I pazienti del Centre Notre Dame de l’espérance, infatti, parlano 14 idiomi diversi e l’unica lingua veicolare è il dioula, che però è molto povera e difficilmente si adatta a usi complessi come quelli della cura. Superare le resistenze -da entrambe le parti- nell’integrazione tra i saperi tradizionali e quelli della medicina moderna è fondamentale, perché permette lo sviluppo di servizi di salute mentale territoriali, capaci di costruire pratiche e reti di presa in carico solidale all’interno della comunità. “Il Centre Notre Dame de l’espérance -dice l’abbé Nabaloum- lavora sulla relazione sociale, punta a valorizzare il malato mentre lo cura. Le stesse persone che prima in casa non facevano nulla, cominciano a riscoprire delle occupazioni e la voglia di mettersi in gioco. A rinascere, insomma”. Ed è proprio da questa rinascita che deriva il nome del progetto, “Renaissance”. Molti pazienti, alla fine della terapia, vengono reinseriti nella loro comunità di appartenenza, altri decidono di rimanere più a lungo nella struttura. Tra coloro che hanno deciso di restare c’è Ibrahim (nome di fantasia). 
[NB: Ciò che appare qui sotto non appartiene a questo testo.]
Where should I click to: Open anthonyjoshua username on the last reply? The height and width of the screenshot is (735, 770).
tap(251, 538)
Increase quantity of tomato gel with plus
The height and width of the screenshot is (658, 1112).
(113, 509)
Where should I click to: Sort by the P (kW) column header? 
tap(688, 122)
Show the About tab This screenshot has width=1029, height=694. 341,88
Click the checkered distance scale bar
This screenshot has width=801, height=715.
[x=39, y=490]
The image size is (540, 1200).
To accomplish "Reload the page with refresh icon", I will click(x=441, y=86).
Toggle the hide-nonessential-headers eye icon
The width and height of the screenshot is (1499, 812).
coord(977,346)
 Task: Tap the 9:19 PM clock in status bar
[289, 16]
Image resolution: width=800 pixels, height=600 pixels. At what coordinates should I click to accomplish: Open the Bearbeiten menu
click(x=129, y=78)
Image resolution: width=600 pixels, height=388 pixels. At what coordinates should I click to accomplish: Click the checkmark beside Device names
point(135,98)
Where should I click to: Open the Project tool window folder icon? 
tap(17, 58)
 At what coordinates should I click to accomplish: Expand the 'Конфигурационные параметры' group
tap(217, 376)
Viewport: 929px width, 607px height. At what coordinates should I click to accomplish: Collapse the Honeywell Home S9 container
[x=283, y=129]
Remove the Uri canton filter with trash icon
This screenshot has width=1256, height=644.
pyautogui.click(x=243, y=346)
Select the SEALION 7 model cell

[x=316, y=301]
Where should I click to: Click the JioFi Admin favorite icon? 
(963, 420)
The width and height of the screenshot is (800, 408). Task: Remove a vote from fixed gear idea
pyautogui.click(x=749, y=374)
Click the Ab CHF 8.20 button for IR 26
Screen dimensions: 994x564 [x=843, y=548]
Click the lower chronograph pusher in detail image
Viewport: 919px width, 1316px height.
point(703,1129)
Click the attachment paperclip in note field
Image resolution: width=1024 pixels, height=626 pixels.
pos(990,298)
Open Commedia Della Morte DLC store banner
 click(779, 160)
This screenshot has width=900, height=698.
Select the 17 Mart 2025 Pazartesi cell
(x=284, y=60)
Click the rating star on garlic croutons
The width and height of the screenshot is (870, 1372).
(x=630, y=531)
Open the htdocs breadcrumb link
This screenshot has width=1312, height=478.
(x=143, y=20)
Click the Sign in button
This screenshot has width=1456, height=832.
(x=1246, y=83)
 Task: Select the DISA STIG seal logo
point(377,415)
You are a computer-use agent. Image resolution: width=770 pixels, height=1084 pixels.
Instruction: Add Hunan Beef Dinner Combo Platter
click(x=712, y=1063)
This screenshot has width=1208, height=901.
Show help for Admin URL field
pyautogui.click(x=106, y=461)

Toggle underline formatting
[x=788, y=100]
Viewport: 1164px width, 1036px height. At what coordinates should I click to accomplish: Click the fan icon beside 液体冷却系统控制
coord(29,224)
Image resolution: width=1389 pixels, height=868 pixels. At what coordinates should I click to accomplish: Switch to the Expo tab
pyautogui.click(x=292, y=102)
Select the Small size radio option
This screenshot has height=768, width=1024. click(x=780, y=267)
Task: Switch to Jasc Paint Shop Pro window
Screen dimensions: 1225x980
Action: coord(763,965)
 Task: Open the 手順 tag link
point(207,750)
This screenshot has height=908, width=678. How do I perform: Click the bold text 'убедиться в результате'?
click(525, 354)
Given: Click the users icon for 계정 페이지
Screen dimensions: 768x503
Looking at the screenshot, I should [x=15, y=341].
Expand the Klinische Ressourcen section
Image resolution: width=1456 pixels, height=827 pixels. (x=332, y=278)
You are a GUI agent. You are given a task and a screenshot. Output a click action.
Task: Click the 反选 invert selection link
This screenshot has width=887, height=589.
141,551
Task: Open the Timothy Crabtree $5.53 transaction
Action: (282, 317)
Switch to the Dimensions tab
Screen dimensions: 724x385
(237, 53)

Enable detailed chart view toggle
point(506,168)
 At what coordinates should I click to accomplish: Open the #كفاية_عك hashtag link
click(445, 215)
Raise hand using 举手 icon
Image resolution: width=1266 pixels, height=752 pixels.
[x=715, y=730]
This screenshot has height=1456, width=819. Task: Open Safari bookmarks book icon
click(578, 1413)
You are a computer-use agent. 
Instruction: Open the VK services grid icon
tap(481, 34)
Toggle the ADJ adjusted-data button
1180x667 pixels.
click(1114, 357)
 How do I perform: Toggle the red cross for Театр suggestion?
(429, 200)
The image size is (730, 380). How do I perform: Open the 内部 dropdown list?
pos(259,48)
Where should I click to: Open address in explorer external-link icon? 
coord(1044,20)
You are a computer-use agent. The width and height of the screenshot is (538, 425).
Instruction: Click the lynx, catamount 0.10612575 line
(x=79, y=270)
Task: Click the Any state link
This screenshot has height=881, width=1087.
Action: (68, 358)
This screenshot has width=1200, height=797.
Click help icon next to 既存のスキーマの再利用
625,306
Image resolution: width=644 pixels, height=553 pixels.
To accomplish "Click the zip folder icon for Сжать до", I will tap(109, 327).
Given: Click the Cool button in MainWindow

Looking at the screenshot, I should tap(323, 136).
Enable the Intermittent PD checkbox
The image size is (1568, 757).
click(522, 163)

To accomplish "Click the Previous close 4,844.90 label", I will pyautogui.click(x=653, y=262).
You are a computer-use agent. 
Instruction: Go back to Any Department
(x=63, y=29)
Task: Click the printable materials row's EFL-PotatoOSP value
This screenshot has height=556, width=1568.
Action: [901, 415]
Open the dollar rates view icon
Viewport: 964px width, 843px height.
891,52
Prima di venire accolto dall’associazione Saint Camille de Lellis l’uomo viveva per strada, non aveva progetti per il futuro; ora, all’interno della fattoria terapeutica, ha il compito di inserire nel gruppo i nuovi arrivati, con un ruolo di coordinazione. “Oggi riesce a organizzare la sua vita, ma non solo: è in grado anche di seguire altre persone e di essere di supporto”, racconta il presidente del centro. Soprattutto per quanto riguarda questioni complesse come quelle mediche, la cooperazione non può quindi limitarsi a calare dall’alto conoscenze sviluppate in altri contesti culturali e sociali: si tratta di un dialogo, di uno scambio. È proprio in quest’ottica che si svolgono le formazioni del progetto, a cui partecipano professionisti italiani e burkinabè, confrontando esperienze e modalità d’azione. “Questo tipo di dinamica -conclude Olivieri- si sta rivelando di successo e potrebbe essere replicata in diversi contesti nella stessa regione africana. La nostra Ong intende continuare lungo questa traiettoria: secondo l’Oms la mancanza di servizi legati alla salute mentale può avere conseguenze negative sullo sviluppo della società nel suo complesso”.